+++ Records to use

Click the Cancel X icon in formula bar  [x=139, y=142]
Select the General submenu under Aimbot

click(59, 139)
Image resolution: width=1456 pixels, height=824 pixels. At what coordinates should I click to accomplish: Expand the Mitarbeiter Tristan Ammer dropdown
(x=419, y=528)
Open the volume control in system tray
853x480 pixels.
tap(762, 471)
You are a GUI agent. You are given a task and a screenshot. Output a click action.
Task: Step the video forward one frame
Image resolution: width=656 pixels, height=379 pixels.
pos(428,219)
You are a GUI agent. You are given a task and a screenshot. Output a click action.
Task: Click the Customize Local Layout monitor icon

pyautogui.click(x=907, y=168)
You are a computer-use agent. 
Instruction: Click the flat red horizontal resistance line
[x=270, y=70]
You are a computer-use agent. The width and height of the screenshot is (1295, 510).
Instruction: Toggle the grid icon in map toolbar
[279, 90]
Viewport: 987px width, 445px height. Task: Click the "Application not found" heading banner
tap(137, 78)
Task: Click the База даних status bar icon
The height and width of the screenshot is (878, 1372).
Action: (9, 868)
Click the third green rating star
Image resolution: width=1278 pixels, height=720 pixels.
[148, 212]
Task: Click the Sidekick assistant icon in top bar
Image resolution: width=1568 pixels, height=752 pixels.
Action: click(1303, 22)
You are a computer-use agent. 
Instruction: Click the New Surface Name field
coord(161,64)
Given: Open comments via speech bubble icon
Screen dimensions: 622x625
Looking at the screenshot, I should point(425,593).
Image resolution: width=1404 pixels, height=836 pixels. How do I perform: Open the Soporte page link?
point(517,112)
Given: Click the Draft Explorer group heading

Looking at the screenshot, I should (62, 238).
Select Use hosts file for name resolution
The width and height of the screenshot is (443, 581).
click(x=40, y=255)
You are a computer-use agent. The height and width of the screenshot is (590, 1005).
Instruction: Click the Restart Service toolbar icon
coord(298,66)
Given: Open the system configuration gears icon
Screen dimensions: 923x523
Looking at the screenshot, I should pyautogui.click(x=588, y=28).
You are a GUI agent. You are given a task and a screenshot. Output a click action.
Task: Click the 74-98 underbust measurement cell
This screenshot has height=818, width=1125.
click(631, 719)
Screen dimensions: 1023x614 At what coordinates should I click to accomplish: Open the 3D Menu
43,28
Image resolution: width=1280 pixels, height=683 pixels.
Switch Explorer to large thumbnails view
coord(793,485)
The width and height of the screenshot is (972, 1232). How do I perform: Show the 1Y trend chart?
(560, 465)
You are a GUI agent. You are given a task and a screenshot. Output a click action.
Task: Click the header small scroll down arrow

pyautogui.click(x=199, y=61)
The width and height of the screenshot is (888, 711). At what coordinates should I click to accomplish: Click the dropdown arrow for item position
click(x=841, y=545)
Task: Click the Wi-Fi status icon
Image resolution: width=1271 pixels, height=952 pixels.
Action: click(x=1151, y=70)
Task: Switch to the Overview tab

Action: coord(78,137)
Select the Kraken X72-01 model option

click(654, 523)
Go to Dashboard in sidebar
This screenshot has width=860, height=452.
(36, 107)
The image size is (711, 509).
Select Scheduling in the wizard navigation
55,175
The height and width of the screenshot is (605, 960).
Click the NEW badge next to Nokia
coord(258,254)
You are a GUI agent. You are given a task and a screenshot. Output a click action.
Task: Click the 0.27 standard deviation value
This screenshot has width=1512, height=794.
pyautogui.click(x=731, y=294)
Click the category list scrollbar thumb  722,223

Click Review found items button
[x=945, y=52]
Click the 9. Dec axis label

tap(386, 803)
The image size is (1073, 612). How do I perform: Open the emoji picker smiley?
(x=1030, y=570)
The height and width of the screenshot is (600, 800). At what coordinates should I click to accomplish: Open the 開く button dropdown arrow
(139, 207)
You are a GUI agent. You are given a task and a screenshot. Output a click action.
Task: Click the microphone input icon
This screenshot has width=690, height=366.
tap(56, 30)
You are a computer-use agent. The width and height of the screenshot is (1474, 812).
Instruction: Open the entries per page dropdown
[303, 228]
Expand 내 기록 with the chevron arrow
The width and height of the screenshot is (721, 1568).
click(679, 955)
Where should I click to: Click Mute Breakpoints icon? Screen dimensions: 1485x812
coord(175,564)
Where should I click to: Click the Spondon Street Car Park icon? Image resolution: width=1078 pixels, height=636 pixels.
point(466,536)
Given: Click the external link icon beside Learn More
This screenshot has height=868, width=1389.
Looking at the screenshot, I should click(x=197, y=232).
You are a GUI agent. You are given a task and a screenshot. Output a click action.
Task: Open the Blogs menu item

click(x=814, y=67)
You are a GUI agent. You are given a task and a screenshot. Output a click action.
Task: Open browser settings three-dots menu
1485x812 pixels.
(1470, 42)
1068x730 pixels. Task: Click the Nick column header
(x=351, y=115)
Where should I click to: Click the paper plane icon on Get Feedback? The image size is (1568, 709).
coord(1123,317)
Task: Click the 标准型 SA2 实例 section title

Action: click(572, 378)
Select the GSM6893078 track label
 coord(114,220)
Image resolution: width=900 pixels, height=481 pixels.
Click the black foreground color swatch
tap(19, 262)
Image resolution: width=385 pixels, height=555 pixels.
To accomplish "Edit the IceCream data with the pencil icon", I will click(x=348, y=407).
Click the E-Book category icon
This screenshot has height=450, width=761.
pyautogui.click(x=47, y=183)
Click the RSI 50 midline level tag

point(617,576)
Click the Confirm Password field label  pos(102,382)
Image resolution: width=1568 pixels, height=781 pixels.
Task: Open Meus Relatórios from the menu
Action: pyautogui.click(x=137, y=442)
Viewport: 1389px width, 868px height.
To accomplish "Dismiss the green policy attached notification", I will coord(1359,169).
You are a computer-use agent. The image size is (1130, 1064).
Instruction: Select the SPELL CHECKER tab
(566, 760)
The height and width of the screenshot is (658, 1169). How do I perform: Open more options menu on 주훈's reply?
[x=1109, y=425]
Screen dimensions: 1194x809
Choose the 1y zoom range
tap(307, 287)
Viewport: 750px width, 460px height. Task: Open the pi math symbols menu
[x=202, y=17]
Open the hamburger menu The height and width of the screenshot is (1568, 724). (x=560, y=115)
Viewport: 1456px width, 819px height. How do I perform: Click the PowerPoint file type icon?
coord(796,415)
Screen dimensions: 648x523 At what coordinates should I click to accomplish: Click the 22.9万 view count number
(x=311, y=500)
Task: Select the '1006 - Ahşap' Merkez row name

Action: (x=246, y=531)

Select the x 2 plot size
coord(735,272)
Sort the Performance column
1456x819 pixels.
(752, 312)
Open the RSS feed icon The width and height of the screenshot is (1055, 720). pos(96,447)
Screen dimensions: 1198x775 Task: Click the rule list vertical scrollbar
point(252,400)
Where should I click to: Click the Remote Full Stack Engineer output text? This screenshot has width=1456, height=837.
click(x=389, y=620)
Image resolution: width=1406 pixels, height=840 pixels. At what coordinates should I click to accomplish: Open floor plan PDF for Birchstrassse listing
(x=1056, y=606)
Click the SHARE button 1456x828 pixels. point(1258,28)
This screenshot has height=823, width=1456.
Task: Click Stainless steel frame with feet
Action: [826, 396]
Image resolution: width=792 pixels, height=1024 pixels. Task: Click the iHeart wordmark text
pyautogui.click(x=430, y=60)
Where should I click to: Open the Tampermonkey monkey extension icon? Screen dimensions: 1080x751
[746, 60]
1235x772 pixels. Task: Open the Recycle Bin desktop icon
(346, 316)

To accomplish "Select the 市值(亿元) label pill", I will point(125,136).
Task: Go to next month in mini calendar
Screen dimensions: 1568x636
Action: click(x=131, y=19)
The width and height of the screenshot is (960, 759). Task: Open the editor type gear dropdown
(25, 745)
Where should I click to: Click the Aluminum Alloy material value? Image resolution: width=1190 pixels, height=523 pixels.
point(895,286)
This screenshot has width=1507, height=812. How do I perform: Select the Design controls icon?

++++++

*Set problem*.
Copy out the rows above between the line holding "Given: Open comments via speech bubble icon" and the line holding "should pyautogui.click(x=588, y=28).", inclusive, reproducing each one unchanged.

*Output*.
Given: Open comments via speech bubble icon
Screen dimensions: 622x625
Looking at the screenshot, I should point(425,593).
Image resolution: width=1404 pixels, height=836 pixels. How do I perform: Open the Soporte page link?
point(517,112)
Given: Click the Draft Explorer group heading

Looking at the screenshot, I should (62, 238).
Select Use hosts file for name resolution
The width and height of the screenshot is (443, 581).
click(x=40, y=255)
You are a computer-use agent. The height and width of the screenshot is (590, 1005).
Instruction: Click the Restart Service toolbar icon
coord(298,66)
Given: Open the system configuration gears icon
Screen dimensions: 923x523
Looking at the screenshot, I should pyautogui.click(x=588, y=28).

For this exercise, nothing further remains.